- **Task description**:
Reply with the data below, repeated exactly in full.

- **The input**:
───
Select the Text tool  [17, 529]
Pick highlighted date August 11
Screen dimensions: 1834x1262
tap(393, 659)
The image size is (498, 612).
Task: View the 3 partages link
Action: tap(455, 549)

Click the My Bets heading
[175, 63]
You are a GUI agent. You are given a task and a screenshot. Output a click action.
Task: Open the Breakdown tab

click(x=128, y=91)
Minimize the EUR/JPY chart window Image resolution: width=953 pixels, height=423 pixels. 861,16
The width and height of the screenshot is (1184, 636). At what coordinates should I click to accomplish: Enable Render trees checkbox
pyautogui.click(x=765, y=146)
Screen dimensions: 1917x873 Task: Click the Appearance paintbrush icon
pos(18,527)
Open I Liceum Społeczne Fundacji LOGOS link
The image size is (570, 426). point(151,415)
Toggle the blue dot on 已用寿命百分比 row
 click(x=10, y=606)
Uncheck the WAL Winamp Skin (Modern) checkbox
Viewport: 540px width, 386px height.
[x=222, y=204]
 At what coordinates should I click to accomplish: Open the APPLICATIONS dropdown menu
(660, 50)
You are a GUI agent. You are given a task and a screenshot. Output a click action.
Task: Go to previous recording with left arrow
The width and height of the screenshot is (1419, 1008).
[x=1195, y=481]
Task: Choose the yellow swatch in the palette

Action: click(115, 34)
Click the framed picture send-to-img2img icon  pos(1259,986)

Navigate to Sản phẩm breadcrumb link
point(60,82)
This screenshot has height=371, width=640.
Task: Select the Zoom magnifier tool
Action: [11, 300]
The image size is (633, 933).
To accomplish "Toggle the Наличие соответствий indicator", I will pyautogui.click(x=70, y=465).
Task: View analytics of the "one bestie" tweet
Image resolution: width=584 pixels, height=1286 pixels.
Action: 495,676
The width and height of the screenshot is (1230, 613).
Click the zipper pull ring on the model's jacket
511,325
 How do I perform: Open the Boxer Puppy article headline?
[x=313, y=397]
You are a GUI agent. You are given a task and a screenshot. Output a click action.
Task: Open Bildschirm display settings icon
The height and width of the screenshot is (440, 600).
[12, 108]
───
- **Answer space**:
Select the Text tool  [17, 529]
Pick highlighted date August 11
Screen dimensions: 1834x1262
tap(393, 659)
The image size is (498, 612).
Task: View the 3 partages link
Action: tap(455, 549)

Click the My Bets heading
[175, 63]
You are a GUI agent. You are given a task and a screenshot. Output a click action.
Task: Open the Breakdown tab

click(x=128, y=91)
Minimize the EUR/JPY chart window Image resolution: width=953 pixels, height=423 pixels. 861,16
The width and height of the screenshot is (1184, 636). At what coordinates should I click to accomplish: Enable Render trees checkbox
pyautogui.click(x=765, y=146)
Screen dimensions: 1917x873 Task: Click the Appearance paintbrush icon
pos(18,527)
Open I Liceum Społeczne Fundacji LOGOS link
The image size is (570, 426). point(151,415)
Toggle the blue dot on 已用寿命百分比 row
 click(x=10, y=606)
Uncheck the WAL Winamp Skin (Modern) checkbox
Viewport: 540px width, 386px height.
[x=222, y=204]
 At what coordinates should I click to accomplish: Open the APPLICATIONS dropdown menu
(660, 50)
You are a GUI agent. You are given a task and a screenshot. Output a click action.
Task: Go to previous recording with left arrow
The width and height of the screenshot is (1419, 1008).
[x=1195, y=481]
Task: Choose the yellow swatch in the palette

Action: click(115, 34)
Click the framed picture send-to-img2img icon  pos(1259,986)

Navigate to Sản phẩm breadcrumb link
point(60,82)
This screenshot has height=371, width=640.
Task: Select the Zoom magnifier tool
Action: [11, 300]
The image size is (633, 933).
To accomplish "Toggle the Наличие соответствий indicator", I will pyautogui.click(x=70, y=465).
Task: View analytics of the "one bestie" tweet
Image resolution: width=584 pixels, height=1286 pixels.
Action: 495,676
The width and height of the screenshot is (1230, 613).
Click the zipper pull ring on the model's jacket
511,325
 How do I perform: Open the Boxer Puppy article headline?
[x=313, y=397]
You are a GUI agent. You are given a task and a screenshot. Output a click action.
Task: Open Bildschirm display settings icon
The height and width of the screenshot is (440, 600).
[12, 108]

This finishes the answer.